Infectious Water Abroad: 5 Ways To Stay Healthy When Traveling
Traveling to foreign countries can be an exciting experience, and you will never forget the memories made, the people you meet along the way, and the scenes that inspired wonder. It can certainly be a life-altering experience, both in a good way, but also, unfortunately, in a bad way.
You may be traveling for personal reasons, a business trip, or even for research. Whatever the reason, you cannot solely rely on the travel-savvy skills of your team or company. It is important that you take your own steps to ensure that you stay healthy.
One principle that people often forget is the fact that when visiting a foreign country, you are also visiting a place that has its own germs. The locals are accustomed to these germs, but you are not. The same goes for foreigners visiting the U.S. or Europe: often times, tourists traveling to these developed countries also get sick. Why? Their immune systems have never dealt with that country’s germs.
While some countries are worse than others, especially Third World countries that do not possess the resources for effective water sanitization, this is basically a global principle. If you’re a frequent flyer, then there’s a good chance that you’ve caught a cold or two — there’s nothing like a place where the world’s diseases can come together.
To avoid these health problems, here are 5 ways that you can look after your health while traveling abroad. A multi-stage defensive approach is always the best policy … especially when you’re so far from home. If you want to know what could get you sick: It’s in the water.
1. Do research before you go!
Doing research about a country’s most common diseases, tips for avoiding them, and where to go in the event that you become ill is perhaps your best defense.
The very first source you should check out is the website for the US Department of State. From there, you will be able to receive updates, news and other helpful pointers before you leave for that country. In addition, they may also have information on approved hospitals near your destination, as well as healthcare facilities you should avoid.
Be sure to craft a plan in the event that you have become ill or injured. This way you won’t have to make a hasty decision when things have become dangerous.
2. Avoid consuming tap water.
Even in developed countries, the tap water isn’t always considered healthy, which is why Brita has become a household name. In certain foreign countries, drinking the tap water could be a death sentence.
According to Envisupply, this is becoming less of a problem, as filtration and groundwater monitoring devices such as the Solinst Water Level Meter are more readily available to test water and ensure the necessary level of sanitation. Nevertheless, there are still quite a few impoverished countries that deal with this issue. The root of the problem often has to do with inadequate sanitation and detrimental sewage and farming practices.
If you are using water that will, in some way, enter your body (i.e., brushing teeth, face washing), then only use bottled, prepackaged water.
3. Bring your own sanitization and filtration methods.
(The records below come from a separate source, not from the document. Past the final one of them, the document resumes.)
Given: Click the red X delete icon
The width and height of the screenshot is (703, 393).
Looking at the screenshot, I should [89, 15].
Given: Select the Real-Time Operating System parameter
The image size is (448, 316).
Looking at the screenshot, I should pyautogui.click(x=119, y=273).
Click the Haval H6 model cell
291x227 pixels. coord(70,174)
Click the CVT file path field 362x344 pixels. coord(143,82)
According to the US Centers for Disease Control, boiling water for 1 minute is the best way to eliminate all health-threatening cryptosporidium.
There are also other methods available, such as utilizing a portable filter or iodine tablets. These can work quite well (filtering about 99%), but they aren’t totally effective like boiling. In addition, a good filter may set you back about $70-80, but it may be well worth it.
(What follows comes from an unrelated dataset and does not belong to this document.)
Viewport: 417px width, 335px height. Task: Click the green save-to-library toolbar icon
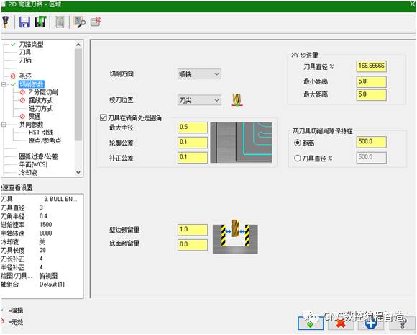(40, 22)
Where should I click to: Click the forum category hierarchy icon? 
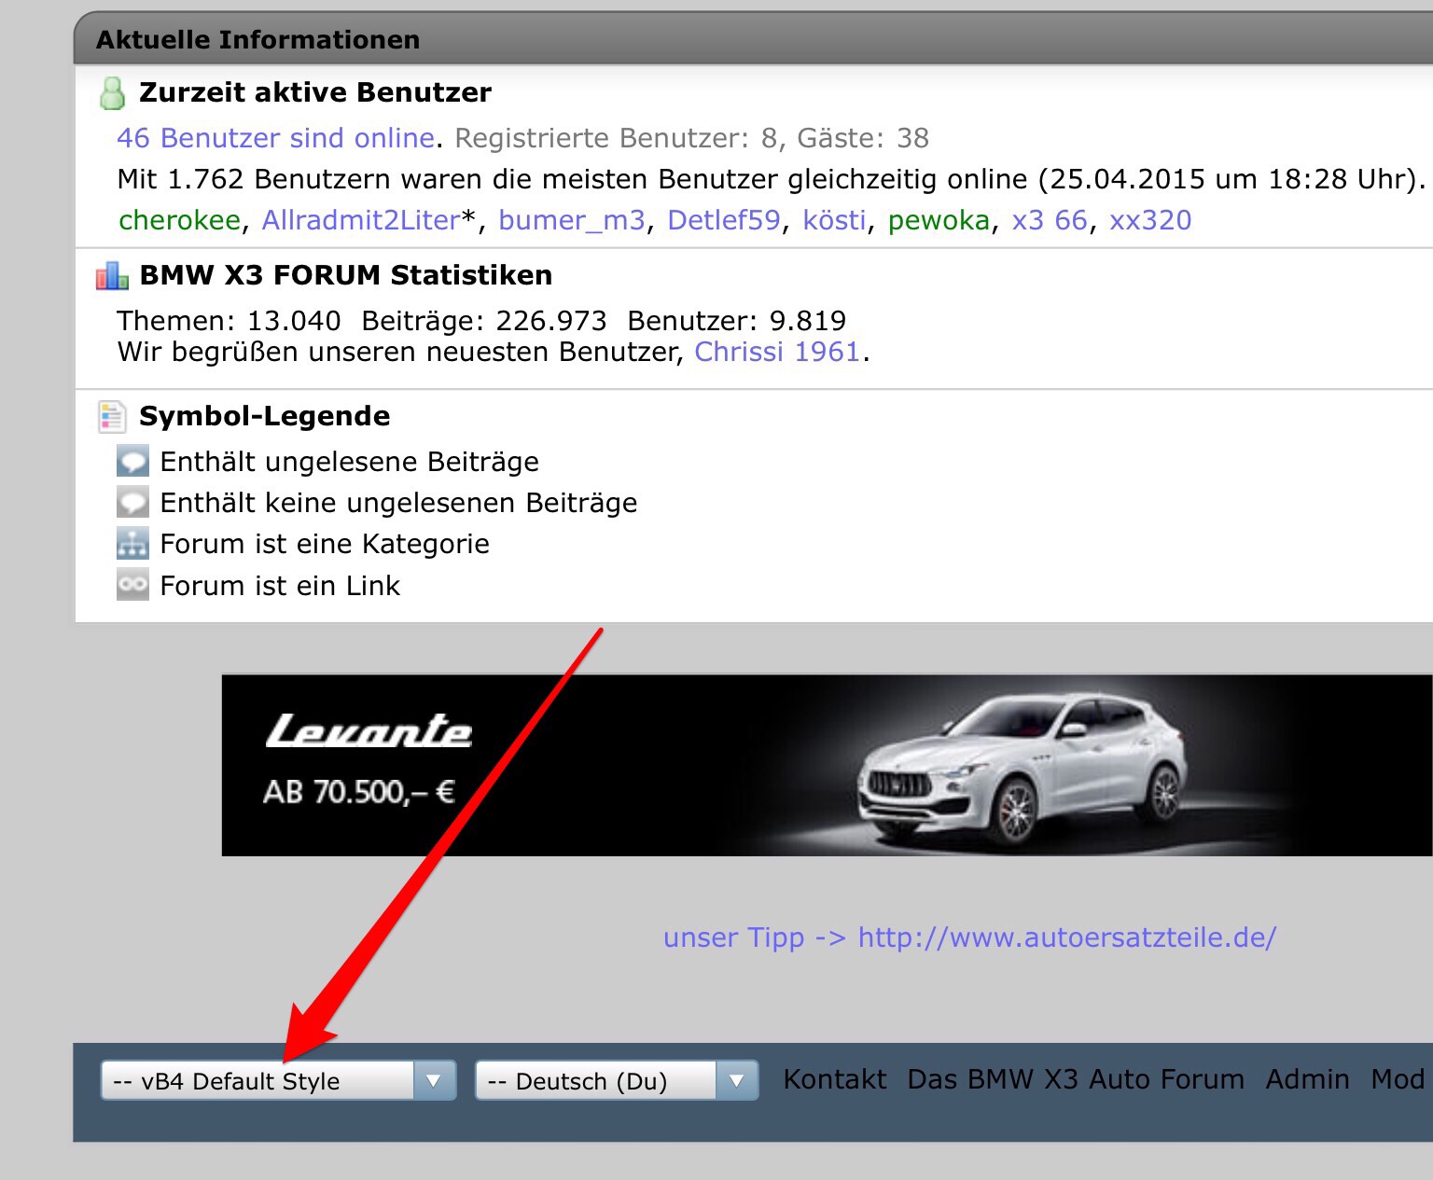click(132, 543)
Nevertheless, you should only use these methods in the event that you do not have access to bottled water.
4. Watch what you eat.
In foreign countries, there is just no getting around it: There are some cuisines you simply should not sample, in part because they may include contaminated water. The New York Times posted a very helpful list of what you should avoid. Here is an abridged version of what to avoid, but do check out that list:
- Raw meat and fish
- Raw vegetables, especially if washed in contaminated water
- Dairy products
- Peeled fruits and vegetables
- Open buffets
- Ice from tap water
- Street vendor food
- Cold sauces
Also, you may want to consider bringing your own travel cookware along for the trip. When in doubt, cook well done.
5. Plan ‘B’.
While you may take all the best preliminary precautions, it is very difficult to completely avoid getting sick overseas, especially from something in the water.
You need a backup plan.
First, let your family and friends know where you’ll be going, that way you can have help from home, in the event of a problem.
Next, contact the State Department, and enroll for their STEP program, so that they know you are in the country. If a problem arises, you may be able to contact the U.S. embassy for a solution.
Also, consider buying travel insurance. Sure it may be pricey, but there’s nothing like a bunch of commandoes coming to your rescue!
Keep safely hydrated, everyone, and enjoy your travels.